You seem to be suggesting that I'm wrong, but never exactly say what about, and then you say the same thing as I did in a very round about way with some weird analogy involving a bike thrown in for good measure. I still don't know what these "myths" about driving displays you're referring to. It's pretty well understood phrase.
Sorry if I was not clear enough. The phrase 'to drive display' is ambiguous between 'is able to output a video signal at a specific resolution' and 'is able to deliver reasonable performance at a specific resolution'. The second statement cannot be easily generalised because performance depends on the usage scenario. This is why the phrase 'to drive a display' is often confusing and misleading — e.g. Intel IGP will happily run with a 4K monitor but it will obviously struggle if you attempt to run a game under full 4K resolution.
To illustrate the confusion a bit better, take the OP's original question: is the GPU always driving the 2880x1800 resolution? It is, because it will always output the video signal at that resolution, but that is absolutely orthogonal to the amount of work the GPU needs to perform when, say, drawing a game. It is entirely possible that it draws a game at 1024x786 and still output the video signal at 2880x1800. The crucial thing to understand is that the GPU is not drawing directly to the display. It is drawing to a series of memory buffers of different resolutions, which are then combined by the OS in complicated way so that a final picture can be produced.
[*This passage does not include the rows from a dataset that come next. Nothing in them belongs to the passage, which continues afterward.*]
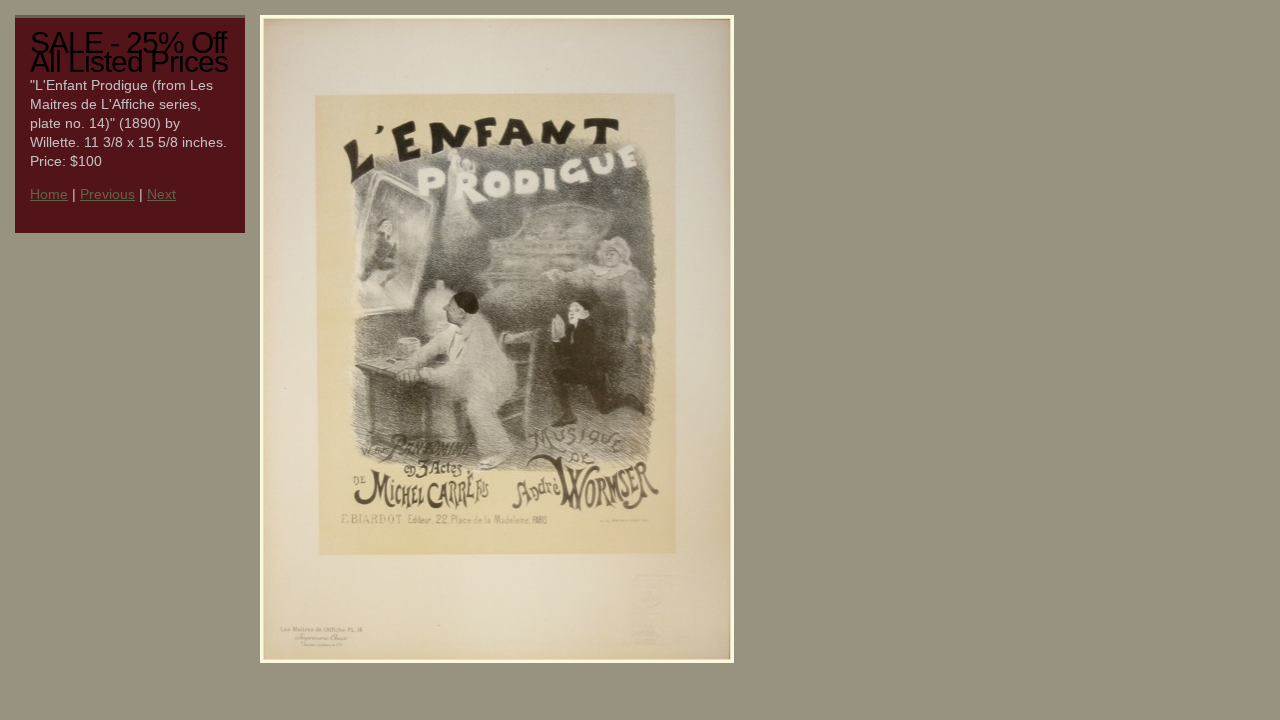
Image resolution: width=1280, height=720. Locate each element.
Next (161, 194)
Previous (107, 194)
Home (49, 194)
Again, you're implying that I'm not quite correct without ever stating what you think I'm incorrect about, and then you pretty much repeat what I said in a very round about way.
Again, sorry if I wasn't clear enough. Your post suggests that image scaling is the main reason for suboptimal quality when drawing to non-native resolution of a classical LCD. I wanted to point out that this is not entirely correct.
I never mentioned anything about "linear interpolation done by the GPU texturing units" (not sure even you know what you're talking about there)
Frankly, if you are unfamiliar with linear interpolation or texturing hardware then maybe talking about image rescaling is not such a good idea. Especially since you are clearly suggesting that doing scaling on GPU is higher quality then using a specialised DSP chip. To make statements like these you should at least understand how rescaling is performed in hardware and what is the difference between scaling done on the GPU vs scaling done by a dedicated DSP.
CRTs have absolutely nothing to do with HiDPI implementations - where you're getting this info, I'd be really curious to know. You're going to have to be a lot more specific on what I wrote about Apple's HiDPI implementation that doesn't make sense.
I never said that CRTs have anything to do with HiDPI implementation. I was merely stating that color CRTs and hi-res LCDs have a similar hardware feature — small granularity pixels. This is reduces distortion from image rescaling and ultimately allows these displays to work with a wide range of resolutions without severe quality degradation
That might be the way it works with some games, but testing the Uningine Valley Benchmark, if I set the game resolution to 2560x1440 in windowed mode, it takes up the whole screen on my 4K set to 2560x1440 HiDPI mode. So in that case, either the game or OS X knows to scale the window as well rather than literally drawing 2560x1440 pixels.
Its actually quite simple. When you set your system to 2560x1440 HiDPI mode, the OS (and the games) 'see' the display as having resolution of 2560x1440 logical pixels. For non-GPU-intensive applications, the OS will back each of these logical pixels by a 2x2 grid of physical pixels — this happens completely in a completely transparent fashion to the application, which still thinks that it is drawing to a single pixel. Namely: if the app asks for a 100x100 window, the OS will allocate a 200x200 buffer but present it as a 100x100 one to the app.
However, if the application requests GPU-intensive features (e.g. an OpenGL context), the OS will attempt to optimise and reduce the resolution of the buffer. So when asking for a 100x100 window with OpenGL acceleration, you will actually get a 100x100 pixel buffer. The OS will then take care of all the rescaling so that the image still appears a correct size (200x200) on a HiDPI display.
Of course, the application can use specific APIs to realise that it is actually dealing with a HiDPI display and ask the OS to adjust its behaviour. For instance, a game could ask for a high-res OpenGL buffer (that is essentially what SC2 does)
Furthermore, whether the display is in 2560x1440 HiDPI mode or low-res 2560x1440 mode (i.e. no HiDPI), the FPS appears to be the same. I don't know if that means the game application window is bypassed by OS X's HiDPI scaling and therefore there's no hit on performance while using a HiDPI screen?
OS X is able to recognise and optimise certain drawing scenarios. Performance-wise, it would make sense for it to step back from the default super-sampling drawing if a game is drawing to the entire screen. However, I am not aware whether they actually do that kind of optimisation. In your case, FPS might be the same because (as mentioned above), the additional rescaling step is fairly cheap on modern hardware. At any rate, the game is always rendering to a 2560x1440 buffer (with the OS optionally doing one or two rescaling steps afterwards).